President Reuven Rivlin.
(photo credit: MARC ISRAEL SELLEM)
Notwithstanding the tightening of security at the Damascus Gate, one of the entrances to Jerusalem’s Old City, following the fatal stabbing on Friday night of border policewoman St.-Sgt.- Maj. Hadas Malka, security was tightened even more on Monday morning when President Reuven Rivlin visited the site of the terrorist attack in order to express sympathy with her comrades and strengthen their morale.
Rivlin thanked the Border Police for safeguarding the residents of Jerusalem, and for quickly coming to their rescue when a terrorist incident occurs.
The president toured the area and heard from officers about how challenging it was for them and the men and women under their command to perform their duties in the face of so many difficulties.
On the one hand, they want life in the area to be as normal as possible, and on the other, they must be alert to anything that could lead to tension and violence.
Rivlin told them that the walls of the Old City and its gates have been guarded for centuries and in every generation to ensure that the public can move freely and fearlessly throughout the capital.

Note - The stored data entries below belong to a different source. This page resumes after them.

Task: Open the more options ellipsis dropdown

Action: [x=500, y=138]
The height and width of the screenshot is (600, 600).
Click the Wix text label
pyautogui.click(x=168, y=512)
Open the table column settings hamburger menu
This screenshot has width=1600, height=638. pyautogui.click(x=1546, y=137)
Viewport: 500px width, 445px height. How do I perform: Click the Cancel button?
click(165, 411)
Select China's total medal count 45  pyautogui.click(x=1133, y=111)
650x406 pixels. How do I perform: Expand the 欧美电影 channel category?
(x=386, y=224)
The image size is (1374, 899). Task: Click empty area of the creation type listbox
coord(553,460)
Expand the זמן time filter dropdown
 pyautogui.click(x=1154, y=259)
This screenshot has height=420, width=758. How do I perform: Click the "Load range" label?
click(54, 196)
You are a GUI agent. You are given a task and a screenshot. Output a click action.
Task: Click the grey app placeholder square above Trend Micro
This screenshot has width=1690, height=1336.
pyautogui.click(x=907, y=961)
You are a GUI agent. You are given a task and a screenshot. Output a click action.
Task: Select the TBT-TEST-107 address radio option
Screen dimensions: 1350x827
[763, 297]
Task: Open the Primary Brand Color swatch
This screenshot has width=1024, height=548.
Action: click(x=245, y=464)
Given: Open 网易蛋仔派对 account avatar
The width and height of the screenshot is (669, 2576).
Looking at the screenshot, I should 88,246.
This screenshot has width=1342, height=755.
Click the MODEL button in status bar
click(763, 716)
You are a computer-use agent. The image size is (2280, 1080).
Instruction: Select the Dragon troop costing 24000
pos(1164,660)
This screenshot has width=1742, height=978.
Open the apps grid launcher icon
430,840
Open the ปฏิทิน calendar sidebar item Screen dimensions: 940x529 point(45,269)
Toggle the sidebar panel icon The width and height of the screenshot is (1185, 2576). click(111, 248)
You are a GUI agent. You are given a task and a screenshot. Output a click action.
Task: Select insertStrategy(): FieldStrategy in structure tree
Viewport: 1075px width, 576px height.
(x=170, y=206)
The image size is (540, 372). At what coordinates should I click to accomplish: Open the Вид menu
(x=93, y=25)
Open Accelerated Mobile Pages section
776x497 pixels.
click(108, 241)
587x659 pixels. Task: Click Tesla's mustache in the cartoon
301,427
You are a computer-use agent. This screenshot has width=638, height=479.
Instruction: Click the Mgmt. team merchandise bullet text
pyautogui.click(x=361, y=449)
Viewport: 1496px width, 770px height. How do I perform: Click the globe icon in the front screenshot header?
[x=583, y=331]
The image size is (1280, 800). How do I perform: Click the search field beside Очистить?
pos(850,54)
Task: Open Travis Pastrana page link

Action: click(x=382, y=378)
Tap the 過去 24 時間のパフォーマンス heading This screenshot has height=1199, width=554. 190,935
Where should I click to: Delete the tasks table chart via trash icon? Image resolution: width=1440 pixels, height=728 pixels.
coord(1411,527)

He commended the Border Police for their steadfastness in the face of terrorist threats in the same spirit of their predecessors.
Rivlin said that 50 years had passed since he had been among the liberators of Jerusalem, after which the following generations had defended the city. “Your children will do the same,” he told them.
Terrorists want to engage in activities that disrupt life in Jerusalem, he said, but the Border Police take extraordinary risks to ensure that this will not happen and life will go on as usual despite the sensitive situation which attracts so much attention.
Before voicing his appreciation yet again, Rivlin urged the young men and women to remain constantly alert.
Normalcy, he warned them, can sometimes be boring and affect concentration.
Rivlin came not only to express appreciation in words. As he was about to leave the area, members of his staff took boxes filled with cakes and chocolates out of their cars, which had been placed there at the initiative of Nechama Rivlin, the president’s wife. Rivlin told the Border Police to help themselves as quickly as possible before the sweets disappeared.